My comments were addressed

This manuscript is a resubmission of an earlier submission. The following is a list of the peer review reports and author responses from that submission.


Round 1

Reviewer 1 Report

This study explores the longitudinal change in dactylitis in response to local therapy, and compared clinical and sonographic changes. The study is well written, with original findings. I have a few comments that will hopefully improve the manuscript with additional clarification.

Introduction, pg 2: Suggest more recent key dactylitis references for the 2nd paragraph

  • Pathophysiology of dactylitis: McGonagle, et al. Nat Rev Rheumatol 2019 Feb;15(2):113-122
  • MRI of enthesitis in dactylitis: Tan, et al. Ann Rheum Dis 2015 Jan;74(1):185-9

Methods, ultrasound: The explanation for scanning the contralateral non-affected digit should come immediately after mentioning it. You could say something like: '.....accepted international guidelines. The non-affected figner was scanned to allow for STO grading in the dactylitis finger - see below'.

Results 3.1, pg 4: Please can you clarify how many digits were injected with steroids and the dosages used, and how many had NSAIDs, and which NSAIDs were they? How were either steroid injection or oral NSAIDs decided as the intervention of choice? Were there any differences in the results between those who had steroid injections compared to those who had NSAIDs?

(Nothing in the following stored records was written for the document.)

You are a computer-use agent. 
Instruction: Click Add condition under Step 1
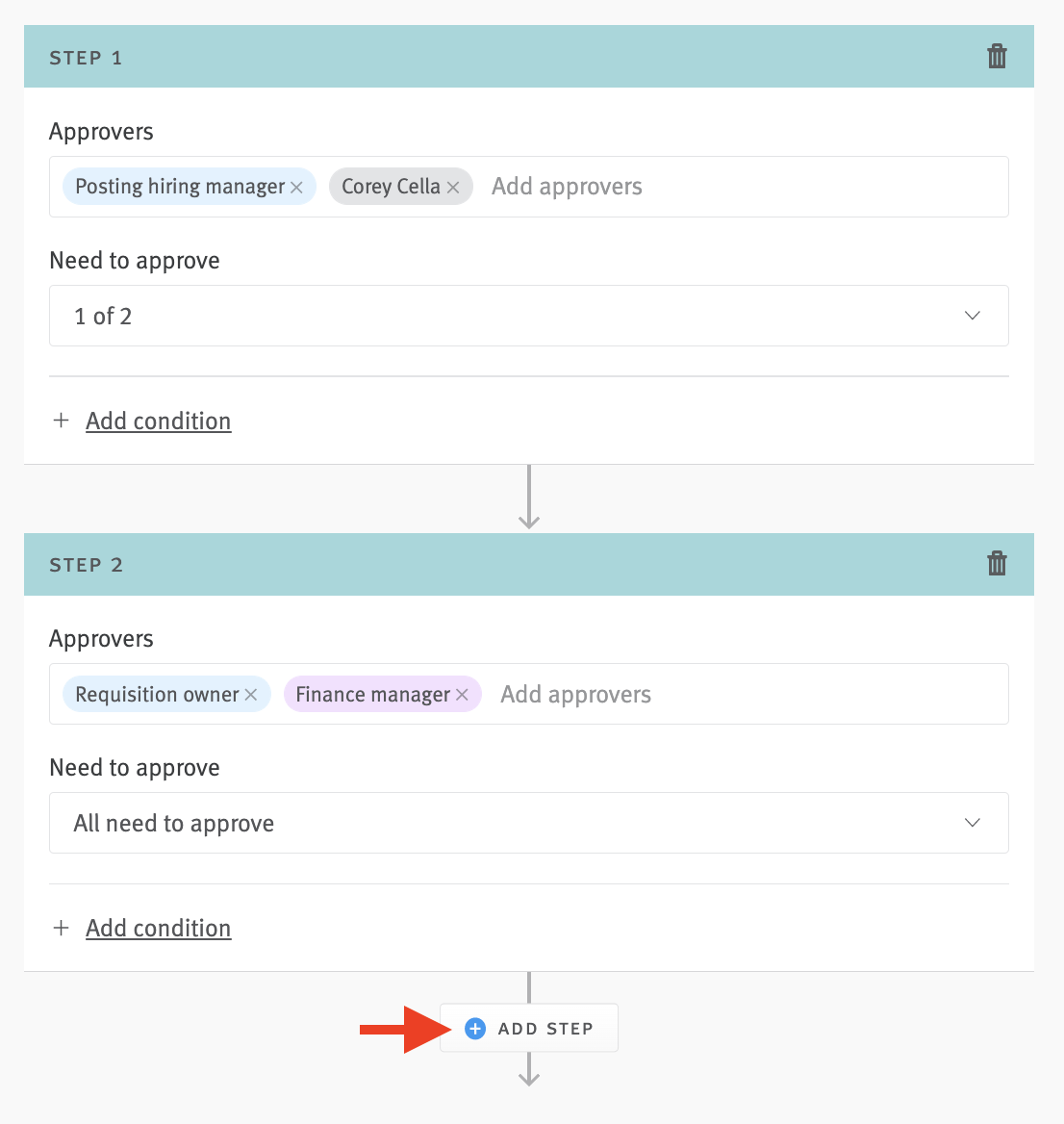(158, 421)
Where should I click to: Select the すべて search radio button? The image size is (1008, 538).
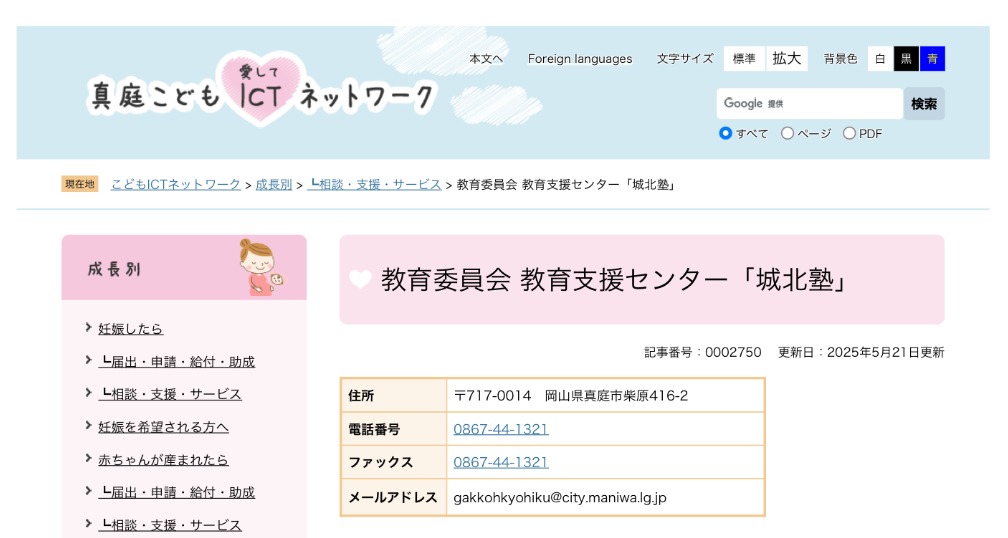pyautogui.click(x=725, y=133)
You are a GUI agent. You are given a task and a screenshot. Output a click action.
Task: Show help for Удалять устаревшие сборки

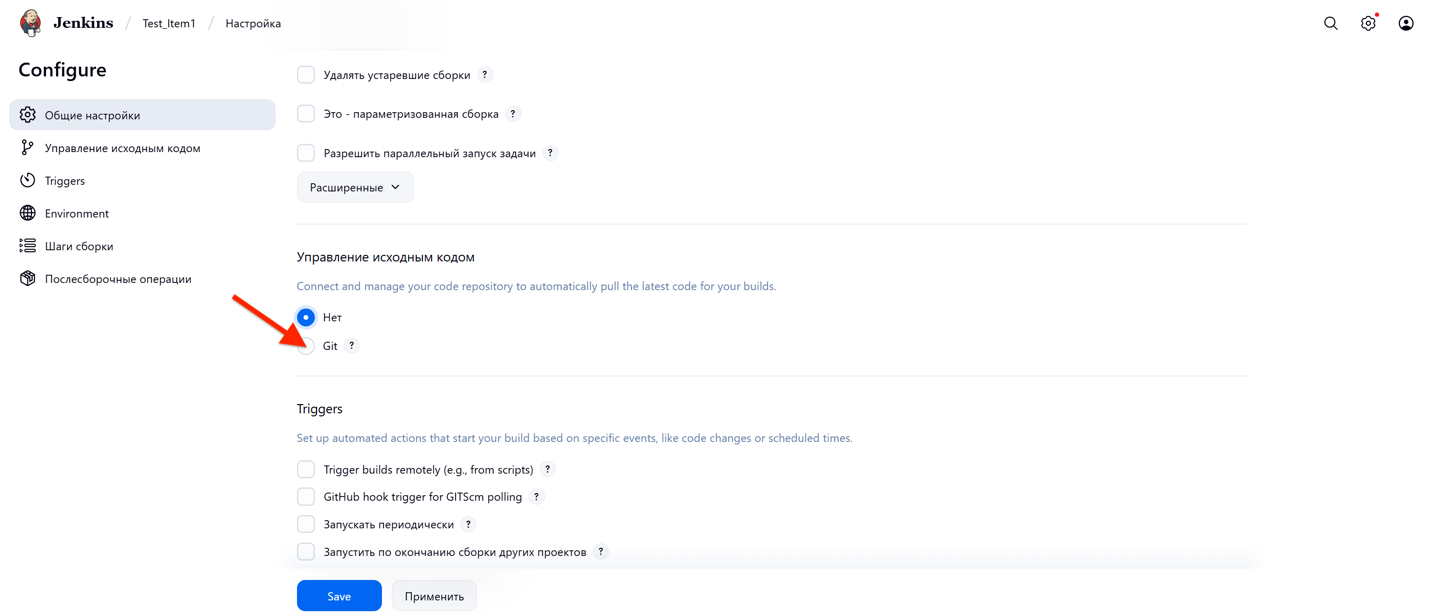tap(485, 75)
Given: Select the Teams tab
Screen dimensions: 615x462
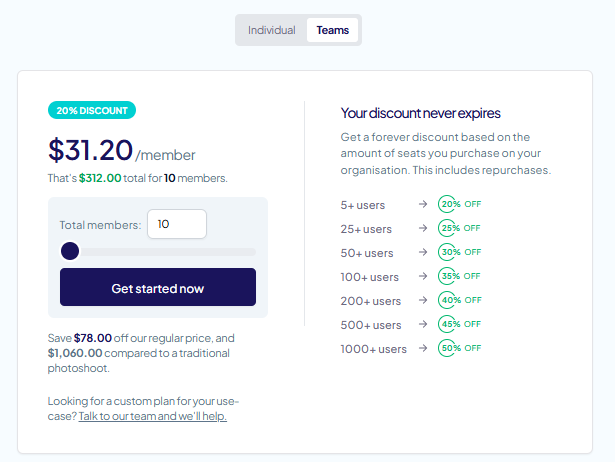Looking at the screenshot, I should [x=333, y=30].
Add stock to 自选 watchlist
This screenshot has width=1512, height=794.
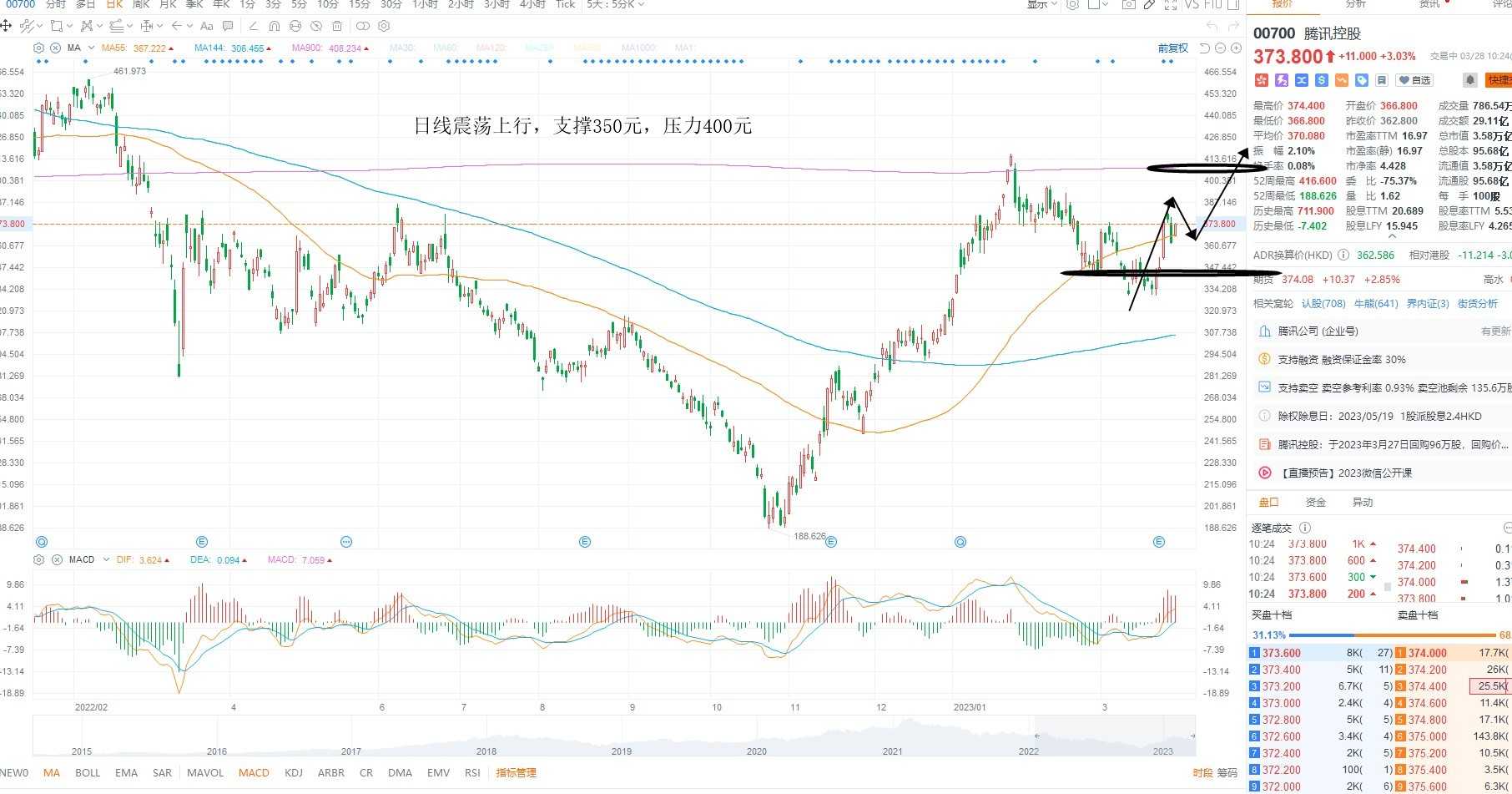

Results and Table 4: Please can the authors clarify or comment on the clinical and sonographic correlation for synovitis which appear to be missing.

Limitations: Of course, as this has no control arm with using placebo, for example, the accuracy of the reported clinical outcomes may have a placebo effect, particularly if they had local treatment. Or the fact that if the dactylitis reduce in size, patients may see the physical size reduction and 'feel' less pain! Also, as mentioned above, the effect of a local intra-articular injection versus a systemic NSAIDs, and the perception of clinical response between the 2 therapies may be different. Please comment.

Reviewer 2 Report

An interesting observational study investigating the correlation between acute dactylitis and the sonographic lesions in psoriatic arthritis (PsA) patients. The study methods and results are well described as well as study limitations.

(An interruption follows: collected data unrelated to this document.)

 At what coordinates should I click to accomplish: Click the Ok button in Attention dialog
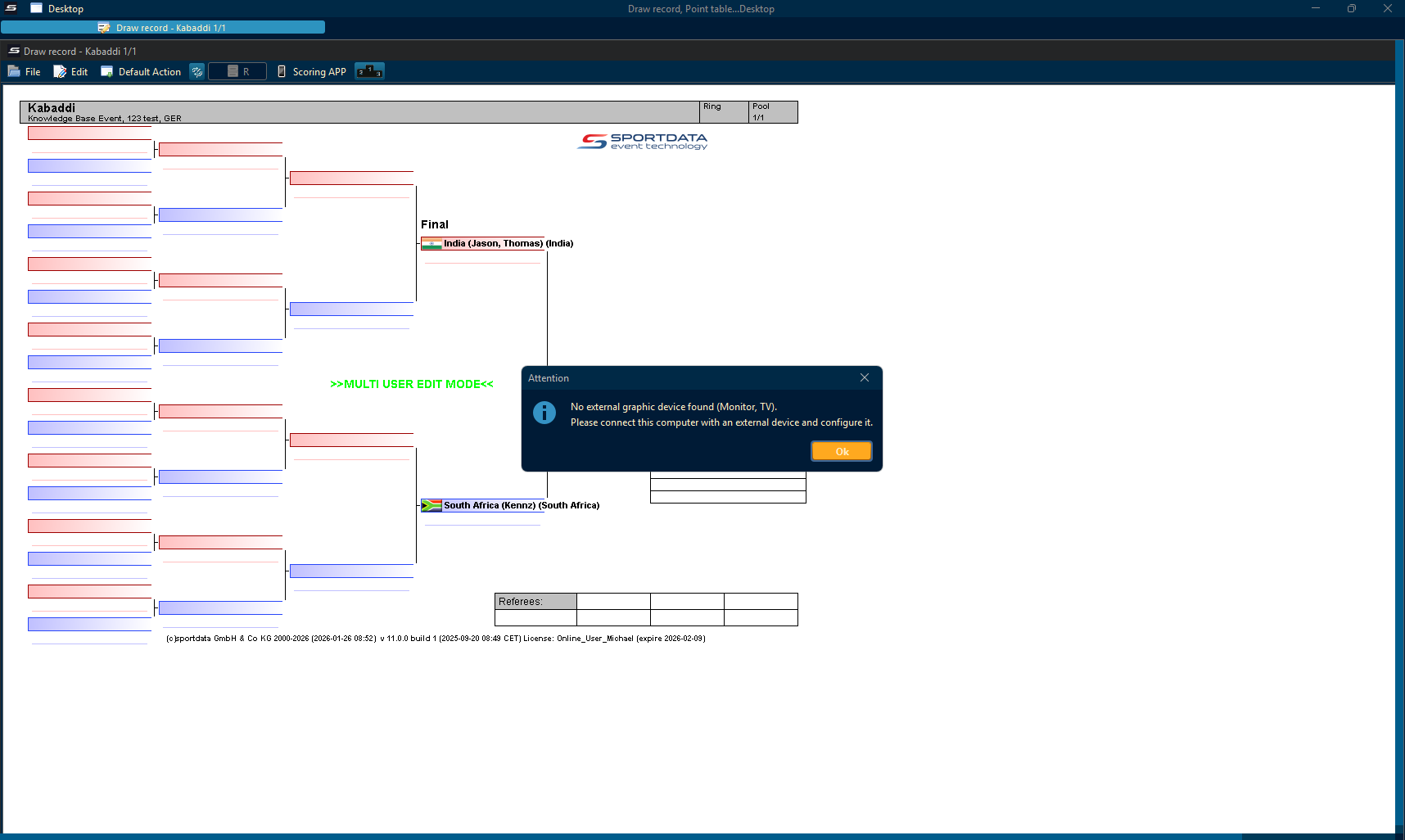tap(841, 451)
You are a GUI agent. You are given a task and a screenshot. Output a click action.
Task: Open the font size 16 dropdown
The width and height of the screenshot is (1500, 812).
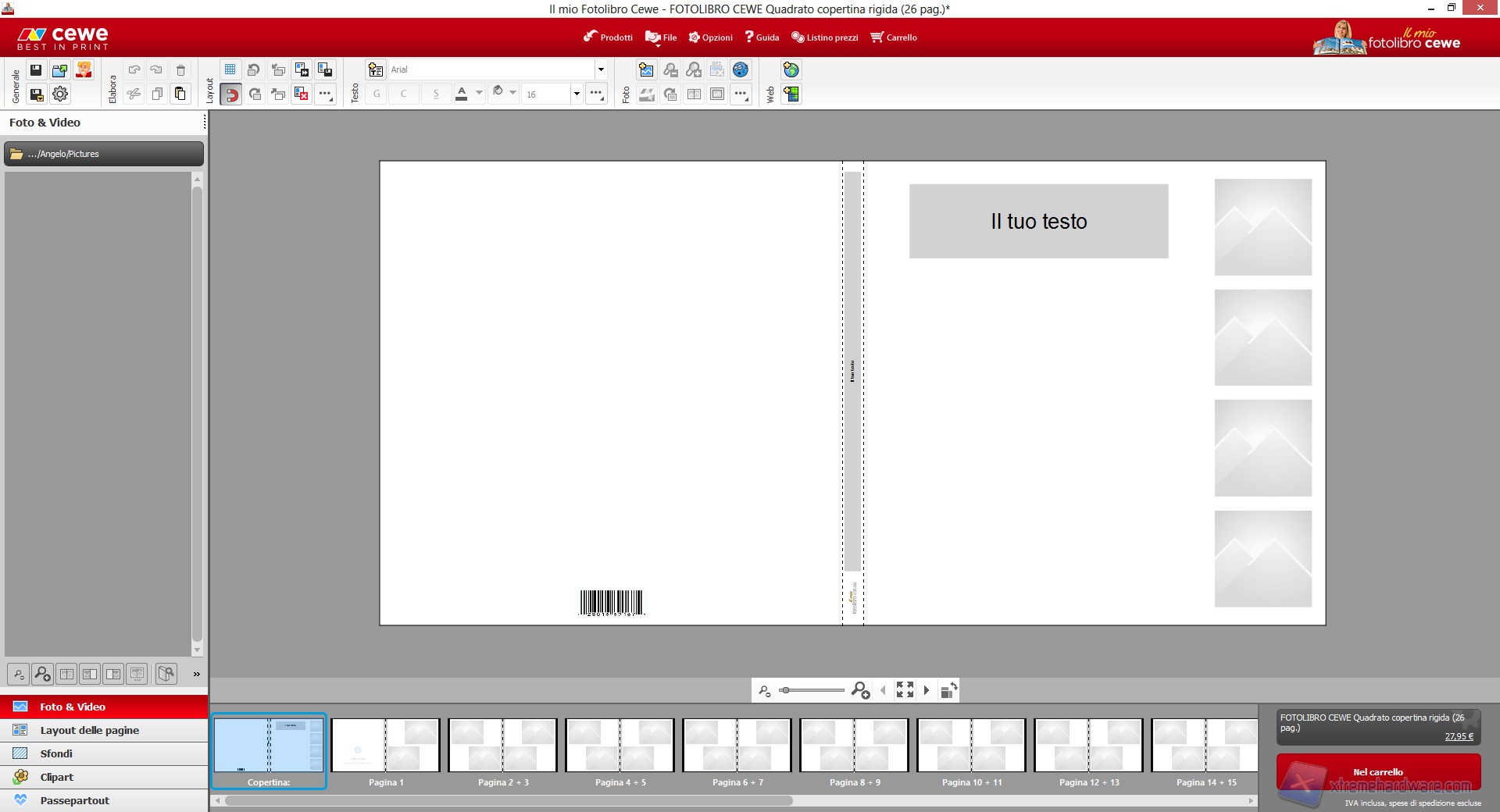coord(577,94)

The study pointed to the correlation between clinical response of dactylitis to treatment and sonographic response characterized mainly by improvement in the extraarticular findings of flexor tenosynovitis and soft tissue edema.

My comments are

  1. In the introduction please update the reference regarding the European League Against Rheumatism (EULAR) recommendation to the most update one and not 2015.
  2. Please clarify how well controlled PsA was diagnosed “otherwise well-controlled PsA”experimemtal section . – was it according to the DAPSA score? It mainly addresses articular involvement. Data regarding enthesitis and axial involvement should be added as well as data regarding the duration of psoriasis, PASI score and nail involvement. The differentiation between DAPSA remission and low disease activity should be added as well.
  3. Regarding the fifteen patients who developed more than one episode of dactylitis, were the results adjusted for the concurrent treatment with steroids or NSAIDS prescribed at baseline for the first dactylitis event?
  4. Please provide the analysis of US findings adjusted to baseline treatment with cDMARDS, steroids as the treatment could have affected the US findings  
  5. Which variables were included in the multiple conditional logistic regression analysis? Did they included the additional data required in comment 2? Or treatment with cDMARDS? Steroids?